Бывали дни, когда я не осознавал, насколько мне одиноко. Но потом это чувство переполняло меня. Приходилось напоминать себе, что все еще есть смысл заниматься повседневными делами. Каждый раз, читая о том, как много свободного времени появилось у других людей, как они используют пандемию, чтобы восстановить отношения с собой, переосмыслить жизнь, заняться спортом или выучить новые языки, я ощущал зависть, а иногда и подспудную злость. Я стал настолько чувствительным и ранимым, что все могло меня задеть, все могло потрясти.
«Одиночество затуманивает зрение», – пишет исследователь мозга Джованни Фразетто в книге «Близость». Если оно сохраняется, то быстро становится «обманчивым фильтром, через который мы видим себя, других и мир». Нас сильнее ранит отвержение, растет неуверенность в социальных ситуациях, мы начинаем видеть опасность там, где ее нет[73]. Оглядываясь назад, я понимаю, что мое зрение затуманилось.
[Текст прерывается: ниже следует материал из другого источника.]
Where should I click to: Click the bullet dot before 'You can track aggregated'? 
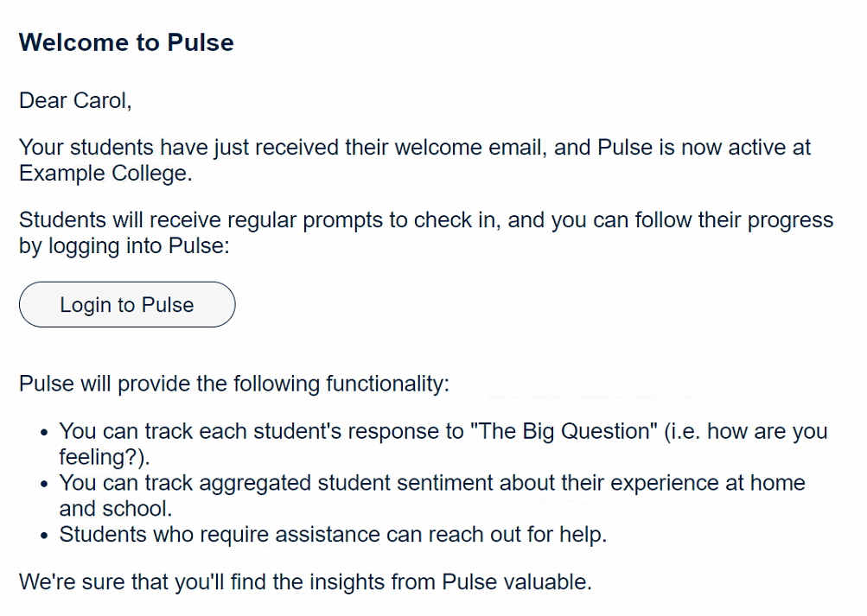point(45,484)
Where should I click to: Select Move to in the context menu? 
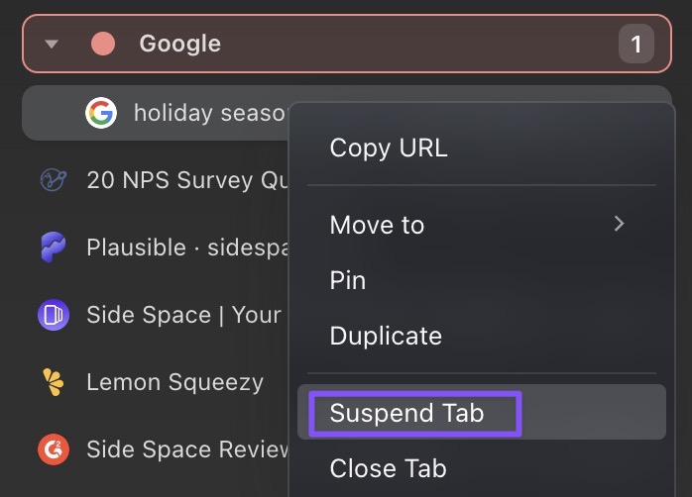tap(377, 225)
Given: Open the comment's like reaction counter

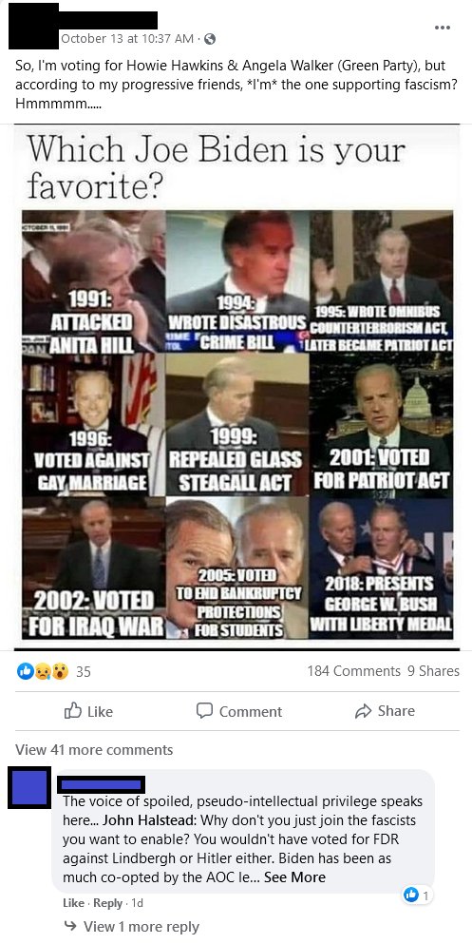Looking at the screenshot, I should 417,896.
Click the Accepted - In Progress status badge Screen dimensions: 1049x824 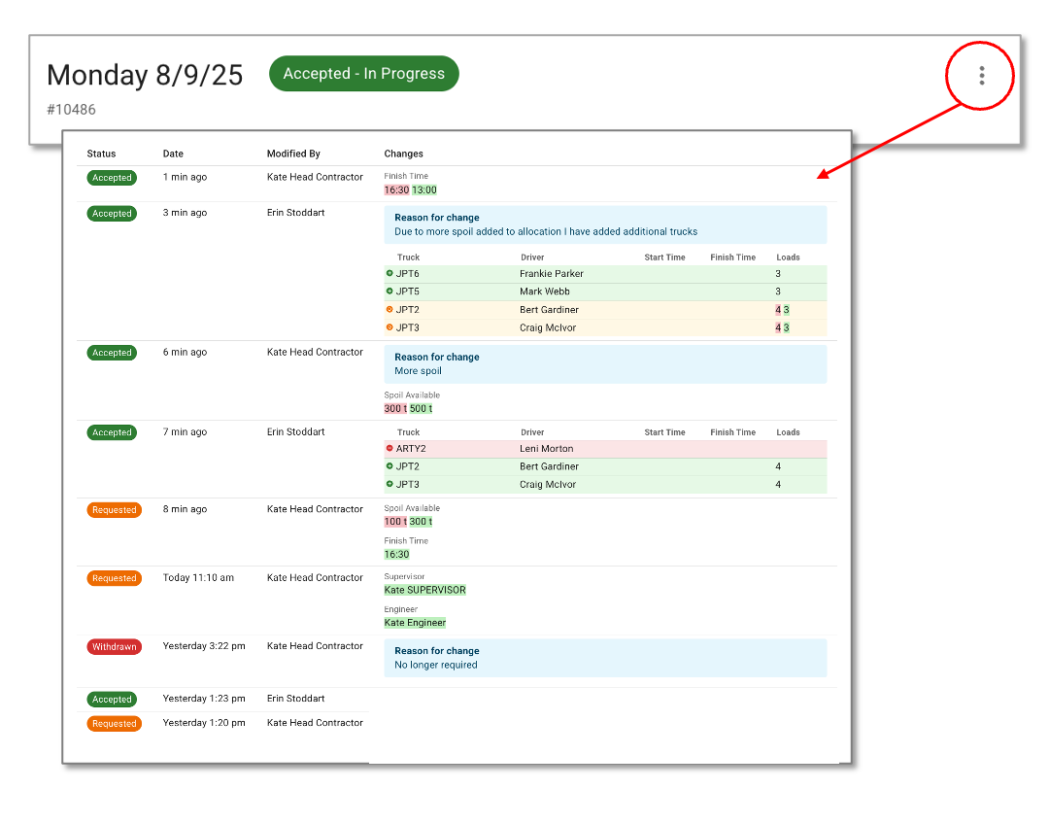click(363, 74)
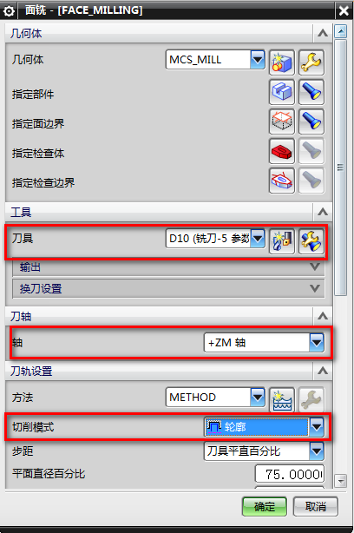Expand the 换刀设置 section

click(x=169, y=288)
У меня было ощущение, что я невероятно нуждаюсь в помощи, и эта нужда побуждала людей из моего круга общения сторониться меня. Я реагировал на других людей с совершенно преувеличенной чувствительностью. Если кто-то писал мне приятное сообщение, я с трудом удерживался от того, чтобы не ответить обилием сердечек и поцелуйчиков. Если кто-то отменял личную встречу или был невнимателен во время разговора, это обижало почти до абсурда – начинало казаться, что меня не любят. Иногда я боялся, как бы меня не охватила легкая социальная паранойя. Одной части меня все это представлялось смехотворным, другая же хотела еще больше изолироваться, игнорировать любые контакты и ждать, пока все странные ощущения не исчезнут и я снова не стану самим собой.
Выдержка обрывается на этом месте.